Given instruction:
Please update the rows below, replacing each "Describe the element" with "Identify the element" and keeping everything else unchanged.
#####
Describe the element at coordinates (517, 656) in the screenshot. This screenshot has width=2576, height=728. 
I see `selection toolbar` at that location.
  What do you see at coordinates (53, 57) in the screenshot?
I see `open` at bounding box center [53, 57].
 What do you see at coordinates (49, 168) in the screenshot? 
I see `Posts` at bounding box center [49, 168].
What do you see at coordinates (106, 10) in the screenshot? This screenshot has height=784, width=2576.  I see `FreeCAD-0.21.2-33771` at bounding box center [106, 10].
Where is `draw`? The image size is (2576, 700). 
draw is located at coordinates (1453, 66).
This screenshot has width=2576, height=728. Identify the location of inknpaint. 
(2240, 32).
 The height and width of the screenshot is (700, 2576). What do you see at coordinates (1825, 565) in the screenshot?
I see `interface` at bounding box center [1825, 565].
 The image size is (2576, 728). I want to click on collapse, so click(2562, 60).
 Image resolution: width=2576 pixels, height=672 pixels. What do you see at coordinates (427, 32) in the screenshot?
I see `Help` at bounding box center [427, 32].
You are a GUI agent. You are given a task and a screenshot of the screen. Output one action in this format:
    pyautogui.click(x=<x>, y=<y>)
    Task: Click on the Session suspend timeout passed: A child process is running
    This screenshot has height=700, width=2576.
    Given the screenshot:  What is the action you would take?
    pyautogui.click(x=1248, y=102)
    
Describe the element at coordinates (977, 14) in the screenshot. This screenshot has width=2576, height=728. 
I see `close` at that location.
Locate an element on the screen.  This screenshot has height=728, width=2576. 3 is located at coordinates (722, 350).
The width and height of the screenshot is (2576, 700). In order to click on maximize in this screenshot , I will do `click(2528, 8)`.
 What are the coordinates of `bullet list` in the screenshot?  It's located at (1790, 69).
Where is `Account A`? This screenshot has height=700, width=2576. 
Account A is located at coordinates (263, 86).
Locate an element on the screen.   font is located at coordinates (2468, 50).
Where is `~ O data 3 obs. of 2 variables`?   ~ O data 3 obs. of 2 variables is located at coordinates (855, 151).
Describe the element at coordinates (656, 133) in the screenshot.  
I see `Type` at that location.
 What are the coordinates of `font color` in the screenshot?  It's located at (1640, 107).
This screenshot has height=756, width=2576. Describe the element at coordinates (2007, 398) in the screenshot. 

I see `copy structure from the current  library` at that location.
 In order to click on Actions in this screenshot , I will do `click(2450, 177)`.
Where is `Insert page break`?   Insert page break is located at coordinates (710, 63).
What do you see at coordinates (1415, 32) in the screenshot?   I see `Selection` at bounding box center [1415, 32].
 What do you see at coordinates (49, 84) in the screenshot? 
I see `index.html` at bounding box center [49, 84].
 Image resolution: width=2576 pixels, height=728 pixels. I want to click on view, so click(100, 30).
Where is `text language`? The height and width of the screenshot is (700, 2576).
#####
Answer:
Identify the element at coordinates (517, 656) in the screenshot. This screenshot has width=2576, height=728. 
I see `selection toolbar` at that location.
  What do you see at coordinates (53, 57) in the screenshot?
I see `open` at bounding box center [53, 57].
 What do you see at coordinates (49, 168) in the screenshot? 
I see `Posts` at bounding box center [49, 168].
What do you see at coordinates (106, 10) in the screenshot? This screenshot has height=784, width=2576.  I see `FreeCAD-0.21.2-33771` at bounding box center [106, 10].
Where is `draw`? The image size is (2576, 700). 
draw is located at coordinates (1453, 66).
This screenshot has width=2576, height=728. Identify the location of inknpaint. 
(2240, 32).
 The height and width of the screenshot is (700, 2576). What do you see at coordinates (1825, 565) in the screenshot?
I see `interface` at bounding box center [1825, 565].
 The image size is (2576, 728). I want to click on collapse, so click(2562, 60).
 Image resolution: width=2576 pixels, height=672 pixels. What do you see at coordinates (427, 32) in the screenshot?
I see `Help` at bounding box center [427, 32].
You are a GUI agent. You are given a task and a screenshot of the screen. Output one action in this format:
    pyautogui.click(x=<x>, y=<y>)
    Task: Click on the Session suspend timeout passed: A child process is running
    This screenshot has height=700, width=2576.
    Given the screenshot:  What is the action you would take?
    pyautogui.click(x=1248, y=102)
    
Identify the element at coordinates (977, 14) in the screenshot. This screenshot has width=2576, height=728. 
I see `close` at that location.
Locate an element on the screen.  This screenshot has height=728, width=2576. 3 is located at coordinates (722, 350).
The width and height of the screenshot is (2576, 700). In order to click on maximize in this screenshot , I will do `click(2528, 8)`.
 What are the coordinates of `bullet list` in the screenshot?  It's located at (1790, 69).
Where is `Account A`? This screenshot has height=700, width=2576. 
Account A is located at coordinates (263, 86).
Locate an element on the screen.   font is located at coordinates (2468, 50).
Where is `~ O data 3 obs. of 2 variables`?   ~ O data 3 obs. of 2 variables is located at coordinates (855, 151).
Identify the element at coordinates (656, 133) in the screenshot.  
I see `Type` at that location.
 What are the coordinates of `font color` in the screenshot?  It's located at (1640, 107).
This screenshot has height=756, width=2576. Identify the element at coordinates (2007, 398) in the screenshot. 

I see `copy structure from the current  library` at that location.
 In order to click on Actions in this screenshot , I will do `click(2450, 177)`.
Where is `Insert page break`?   Insert page break is located at coordinates (710, 63).
What do you see at coordinates (1415, 32) in the screenshot?   I see `Selection` at bounding box center [1415, 32].
 What do you see at coordinates (49, 84) in the screenshot? 
I see `index.html` at bounding box center [49, 84].
 Image resolution: width=2576 pixels, height=728 pixels. I want to click on view, so click(100, 30).
Where is `text language`? The height and width of the screenshot is (700, 2576).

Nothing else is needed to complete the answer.